Linux Security: Packet Capture and Analysis


It’s crucial for any security or systems administrator to be able to capture and analyze network traffic. This allows for advanced troubleshooting as well as security review.

Use a tshark capture filter to collect TCP traffic on port 80.

  • Use a tshark capture filter to collect TCP traffic on port 80. Store the capture command output in /root/http_out.
 tshark -f "tcp port 80" -V -R http > http_out
  • In another SSH session, run curl www.exapmle.com/index.html during the capture
curl www.example.com/index.html

Use a tshark display filter to collect HTTP traffic and print only HTTP response codes.

  • Use a tshark display filter to collect HTTP traffic and print only HTTP response codes.
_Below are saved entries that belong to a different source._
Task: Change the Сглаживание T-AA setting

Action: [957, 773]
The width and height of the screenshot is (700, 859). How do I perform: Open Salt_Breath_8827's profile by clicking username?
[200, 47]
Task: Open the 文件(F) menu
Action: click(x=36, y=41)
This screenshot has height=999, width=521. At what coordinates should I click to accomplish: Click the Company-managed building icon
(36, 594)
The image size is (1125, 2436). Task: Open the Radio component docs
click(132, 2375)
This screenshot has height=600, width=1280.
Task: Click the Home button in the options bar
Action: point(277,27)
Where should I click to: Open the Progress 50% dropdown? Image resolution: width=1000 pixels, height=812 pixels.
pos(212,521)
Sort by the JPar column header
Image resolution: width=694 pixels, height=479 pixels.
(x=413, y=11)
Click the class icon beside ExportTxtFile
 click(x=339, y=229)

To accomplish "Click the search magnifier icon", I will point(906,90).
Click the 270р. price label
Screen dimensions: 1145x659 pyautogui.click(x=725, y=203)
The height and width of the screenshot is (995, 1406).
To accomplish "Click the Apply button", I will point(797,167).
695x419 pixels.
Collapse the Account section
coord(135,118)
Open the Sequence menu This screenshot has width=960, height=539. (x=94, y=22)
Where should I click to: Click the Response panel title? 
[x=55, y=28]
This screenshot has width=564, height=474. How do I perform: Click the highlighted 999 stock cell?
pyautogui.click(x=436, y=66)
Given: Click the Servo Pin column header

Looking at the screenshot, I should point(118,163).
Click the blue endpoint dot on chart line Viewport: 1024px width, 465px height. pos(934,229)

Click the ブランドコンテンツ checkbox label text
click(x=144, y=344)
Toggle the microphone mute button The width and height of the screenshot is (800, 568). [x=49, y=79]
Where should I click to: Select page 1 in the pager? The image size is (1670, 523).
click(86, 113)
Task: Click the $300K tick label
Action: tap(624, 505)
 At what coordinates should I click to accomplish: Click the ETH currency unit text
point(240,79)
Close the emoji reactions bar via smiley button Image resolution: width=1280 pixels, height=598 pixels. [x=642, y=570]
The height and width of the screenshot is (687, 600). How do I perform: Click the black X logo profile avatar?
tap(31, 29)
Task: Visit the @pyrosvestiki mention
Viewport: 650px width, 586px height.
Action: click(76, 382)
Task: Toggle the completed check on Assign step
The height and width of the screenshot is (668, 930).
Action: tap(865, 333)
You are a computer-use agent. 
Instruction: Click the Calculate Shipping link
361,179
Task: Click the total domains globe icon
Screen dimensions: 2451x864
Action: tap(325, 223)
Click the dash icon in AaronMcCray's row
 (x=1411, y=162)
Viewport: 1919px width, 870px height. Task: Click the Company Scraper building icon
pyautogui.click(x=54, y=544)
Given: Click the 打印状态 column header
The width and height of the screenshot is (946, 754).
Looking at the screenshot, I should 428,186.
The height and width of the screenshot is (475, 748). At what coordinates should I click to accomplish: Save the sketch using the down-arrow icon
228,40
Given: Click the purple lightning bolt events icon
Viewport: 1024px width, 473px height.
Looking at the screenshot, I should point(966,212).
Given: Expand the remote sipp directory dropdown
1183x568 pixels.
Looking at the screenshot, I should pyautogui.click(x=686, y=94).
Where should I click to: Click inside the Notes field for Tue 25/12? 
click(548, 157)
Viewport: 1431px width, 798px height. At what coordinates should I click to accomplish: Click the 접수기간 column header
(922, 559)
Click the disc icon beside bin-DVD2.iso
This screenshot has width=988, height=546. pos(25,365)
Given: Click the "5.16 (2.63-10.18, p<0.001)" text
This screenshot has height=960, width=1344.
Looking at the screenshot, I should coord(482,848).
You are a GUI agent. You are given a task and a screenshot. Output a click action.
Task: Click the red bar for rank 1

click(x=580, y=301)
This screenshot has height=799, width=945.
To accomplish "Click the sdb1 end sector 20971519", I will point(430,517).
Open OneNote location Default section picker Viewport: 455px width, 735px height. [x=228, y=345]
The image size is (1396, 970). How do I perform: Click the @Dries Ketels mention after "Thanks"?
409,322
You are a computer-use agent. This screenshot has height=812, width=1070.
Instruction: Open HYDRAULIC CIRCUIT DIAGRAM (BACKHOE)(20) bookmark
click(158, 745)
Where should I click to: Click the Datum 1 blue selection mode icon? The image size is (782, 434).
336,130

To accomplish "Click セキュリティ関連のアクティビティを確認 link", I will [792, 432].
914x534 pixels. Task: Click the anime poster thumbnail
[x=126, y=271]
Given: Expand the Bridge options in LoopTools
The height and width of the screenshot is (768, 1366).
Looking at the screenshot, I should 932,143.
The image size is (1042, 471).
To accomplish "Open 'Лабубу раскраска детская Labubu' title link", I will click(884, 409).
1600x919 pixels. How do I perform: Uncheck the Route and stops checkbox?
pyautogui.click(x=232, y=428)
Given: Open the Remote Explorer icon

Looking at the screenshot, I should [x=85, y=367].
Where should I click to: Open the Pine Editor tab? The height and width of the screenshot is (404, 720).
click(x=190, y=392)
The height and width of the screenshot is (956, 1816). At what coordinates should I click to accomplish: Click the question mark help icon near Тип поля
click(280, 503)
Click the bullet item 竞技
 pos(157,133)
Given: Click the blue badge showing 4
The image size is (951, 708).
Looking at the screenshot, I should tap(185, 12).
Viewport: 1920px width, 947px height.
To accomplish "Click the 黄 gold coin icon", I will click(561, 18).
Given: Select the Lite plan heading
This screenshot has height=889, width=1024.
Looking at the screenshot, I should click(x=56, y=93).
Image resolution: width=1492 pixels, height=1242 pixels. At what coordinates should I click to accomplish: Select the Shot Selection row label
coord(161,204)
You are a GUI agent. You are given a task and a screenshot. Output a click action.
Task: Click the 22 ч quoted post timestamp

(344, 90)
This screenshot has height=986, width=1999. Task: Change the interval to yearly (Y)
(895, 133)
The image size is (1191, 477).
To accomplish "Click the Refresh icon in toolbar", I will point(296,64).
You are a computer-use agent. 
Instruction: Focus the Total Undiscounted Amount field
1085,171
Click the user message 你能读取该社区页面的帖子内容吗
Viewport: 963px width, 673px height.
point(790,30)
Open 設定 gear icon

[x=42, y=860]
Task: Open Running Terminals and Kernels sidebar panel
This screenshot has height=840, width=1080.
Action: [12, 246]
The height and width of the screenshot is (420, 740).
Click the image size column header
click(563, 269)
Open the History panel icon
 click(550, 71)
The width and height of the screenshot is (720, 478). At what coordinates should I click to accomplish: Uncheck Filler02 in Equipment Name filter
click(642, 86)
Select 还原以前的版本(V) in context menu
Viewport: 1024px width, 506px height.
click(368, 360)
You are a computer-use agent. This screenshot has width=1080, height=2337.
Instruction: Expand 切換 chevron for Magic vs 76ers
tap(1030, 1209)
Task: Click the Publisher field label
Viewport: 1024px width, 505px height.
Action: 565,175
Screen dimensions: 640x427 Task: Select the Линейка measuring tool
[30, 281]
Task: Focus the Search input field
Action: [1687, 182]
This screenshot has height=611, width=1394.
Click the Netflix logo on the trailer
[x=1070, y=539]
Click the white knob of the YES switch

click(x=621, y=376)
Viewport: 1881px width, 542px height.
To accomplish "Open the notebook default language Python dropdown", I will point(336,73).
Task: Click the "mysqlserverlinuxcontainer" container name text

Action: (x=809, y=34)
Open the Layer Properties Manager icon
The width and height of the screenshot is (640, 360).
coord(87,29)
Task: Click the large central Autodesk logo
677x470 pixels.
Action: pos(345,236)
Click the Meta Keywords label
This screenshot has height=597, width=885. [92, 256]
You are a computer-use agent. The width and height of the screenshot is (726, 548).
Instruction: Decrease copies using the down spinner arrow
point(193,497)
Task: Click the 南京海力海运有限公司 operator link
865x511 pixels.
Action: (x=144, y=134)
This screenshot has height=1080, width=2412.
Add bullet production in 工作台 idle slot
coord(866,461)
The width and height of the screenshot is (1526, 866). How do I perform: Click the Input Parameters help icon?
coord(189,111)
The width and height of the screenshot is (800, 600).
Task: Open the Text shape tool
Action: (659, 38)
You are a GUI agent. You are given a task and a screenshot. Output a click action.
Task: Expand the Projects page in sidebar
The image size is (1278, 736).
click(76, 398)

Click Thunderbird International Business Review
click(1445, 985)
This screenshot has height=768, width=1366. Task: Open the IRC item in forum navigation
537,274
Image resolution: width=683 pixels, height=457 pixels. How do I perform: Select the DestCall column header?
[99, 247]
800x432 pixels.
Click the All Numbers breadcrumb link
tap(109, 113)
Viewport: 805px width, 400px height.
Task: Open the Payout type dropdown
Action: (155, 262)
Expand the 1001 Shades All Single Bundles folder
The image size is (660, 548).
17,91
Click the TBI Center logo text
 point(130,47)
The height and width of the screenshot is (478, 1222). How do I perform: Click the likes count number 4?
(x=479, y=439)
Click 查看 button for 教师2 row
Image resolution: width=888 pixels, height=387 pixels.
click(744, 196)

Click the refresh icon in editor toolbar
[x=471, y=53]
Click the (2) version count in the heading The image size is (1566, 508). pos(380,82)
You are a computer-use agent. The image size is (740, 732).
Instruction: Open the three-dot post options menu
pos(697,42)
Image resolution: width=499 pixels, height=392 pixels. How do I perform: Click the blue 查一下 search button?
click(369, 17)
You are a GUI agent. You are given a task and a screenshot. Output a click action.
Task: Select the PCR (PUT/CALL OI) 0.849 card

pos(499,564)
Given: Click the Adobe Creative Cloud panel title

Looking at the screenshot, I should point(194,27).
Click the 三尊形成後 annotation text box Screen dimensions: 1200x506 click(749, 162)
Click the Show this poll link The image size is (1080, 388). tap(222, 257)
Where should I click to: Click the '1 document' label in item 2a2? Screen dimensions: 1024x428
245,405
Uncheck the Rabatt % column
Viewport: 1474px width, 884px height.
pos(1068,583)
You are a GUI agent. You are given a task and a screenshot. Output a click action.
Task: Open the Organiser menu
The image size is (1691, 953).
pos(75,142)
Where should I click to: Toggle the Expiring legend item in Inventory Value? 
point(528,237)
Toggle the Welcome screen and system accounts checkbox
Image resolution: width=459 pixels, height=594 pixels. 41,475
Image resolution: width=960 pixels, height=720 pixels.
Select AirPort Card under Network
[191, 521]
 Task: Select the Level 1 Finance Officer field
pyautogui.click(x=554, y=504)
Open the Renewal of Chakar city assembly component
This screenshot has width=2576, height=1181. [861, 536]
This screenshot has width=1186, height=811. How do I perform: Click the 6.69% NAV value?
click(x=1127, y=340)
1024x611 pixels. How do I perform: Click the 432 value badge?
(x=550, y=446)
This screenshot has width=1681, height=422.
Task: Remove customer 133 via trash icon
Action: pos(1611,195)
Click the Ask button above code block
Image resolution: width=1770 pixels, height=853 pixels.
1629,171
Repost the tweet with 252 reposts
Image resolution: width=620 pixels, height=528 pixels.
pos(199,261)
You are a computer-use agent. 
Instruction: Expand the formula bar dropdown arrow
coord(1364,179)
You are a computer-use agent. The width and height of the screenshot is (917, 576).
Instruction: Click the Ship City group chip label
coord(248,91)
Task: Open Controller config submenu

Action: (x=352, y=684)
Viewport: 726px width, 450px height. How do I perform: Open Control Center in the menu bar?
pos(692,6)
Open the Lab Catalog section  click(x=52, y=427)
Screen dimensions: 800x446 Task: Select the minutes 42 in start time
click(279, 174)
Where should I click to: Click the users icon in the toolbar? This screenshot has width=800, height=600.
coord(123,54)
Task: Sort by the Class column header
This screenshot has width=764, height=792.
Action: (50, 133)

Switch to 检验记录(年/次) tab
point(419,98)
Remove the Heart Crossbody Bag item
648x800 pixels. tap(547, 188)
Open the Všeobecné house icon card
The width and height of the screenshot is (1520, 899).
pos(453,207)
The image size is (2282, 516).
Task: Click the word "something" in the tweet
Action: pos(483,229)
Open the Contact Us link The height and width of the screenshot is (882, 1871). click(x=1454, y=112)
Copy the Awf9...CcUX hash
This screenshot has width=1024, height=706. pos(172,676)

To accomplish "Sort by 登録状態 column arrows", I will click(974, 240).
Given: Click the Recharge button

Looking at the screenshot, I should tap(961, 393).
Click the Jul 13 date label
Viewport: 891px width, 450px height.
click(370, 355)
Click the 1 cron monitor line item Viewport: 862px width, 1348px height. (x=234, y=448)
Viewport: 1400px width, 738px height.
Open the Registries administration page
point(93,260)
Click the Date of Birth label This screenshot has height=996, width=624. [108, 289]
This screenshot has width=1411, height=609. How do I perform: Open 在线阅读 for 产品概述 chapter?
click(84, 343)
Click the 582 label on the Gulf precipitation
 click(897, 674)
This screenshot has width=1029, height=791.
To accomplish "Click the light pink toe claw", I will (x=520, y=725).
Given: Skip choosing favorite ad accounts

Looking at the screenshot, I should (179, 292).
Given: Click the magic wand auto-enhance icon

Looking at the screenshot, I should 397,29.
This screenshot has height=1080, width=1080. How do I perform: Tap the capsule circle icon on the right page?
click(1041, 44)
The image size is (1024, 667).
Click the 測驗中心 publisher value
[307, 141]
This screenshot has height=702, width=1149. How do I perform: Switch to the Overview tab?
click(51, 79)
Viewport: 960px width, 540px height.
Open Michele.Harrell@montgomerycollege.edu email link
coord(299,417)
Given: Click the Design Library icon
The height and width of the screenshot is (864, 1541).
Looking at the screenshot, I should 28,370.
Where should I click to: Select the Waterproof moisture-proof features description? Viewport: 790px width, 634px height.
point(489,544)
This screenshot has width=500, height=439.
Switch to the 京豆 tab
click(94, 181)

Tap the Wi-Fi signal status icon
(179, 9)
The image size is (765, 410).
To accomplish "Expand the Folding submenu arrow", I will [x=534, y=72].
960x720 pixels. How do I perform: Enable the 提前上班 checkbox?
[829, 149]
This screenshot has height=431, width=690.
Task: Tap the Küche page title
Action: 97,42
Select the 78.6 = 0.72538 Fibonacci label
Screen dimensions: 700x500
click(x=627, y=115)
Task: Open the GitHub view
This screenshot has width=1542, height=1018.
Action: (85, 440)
Store the capture command output in /root/http_response.
tshark -Y http -Tfields -e http.response.code > http_resopnse
curl www.example.com/index.html
curl www.example.com/error.html
  • In a separate SSH session, run curl www.example.com/index.html and then curl www.example.com/error.html during the capture:

Use a tshark capture filter that prints the IP address of hosts sending traffic to the test workstation on TCP port 22.

Use a tshark capture filter that prints the IP address of hosts sending traffic to the test workstation on TCP port 22. Observe any IP addresses printed after several seconds.

tshark -f "tcp src port 22" -Tfields -e ip.dst

Add the IP address(es) to /root/ssh_ip in a newline-delimited format.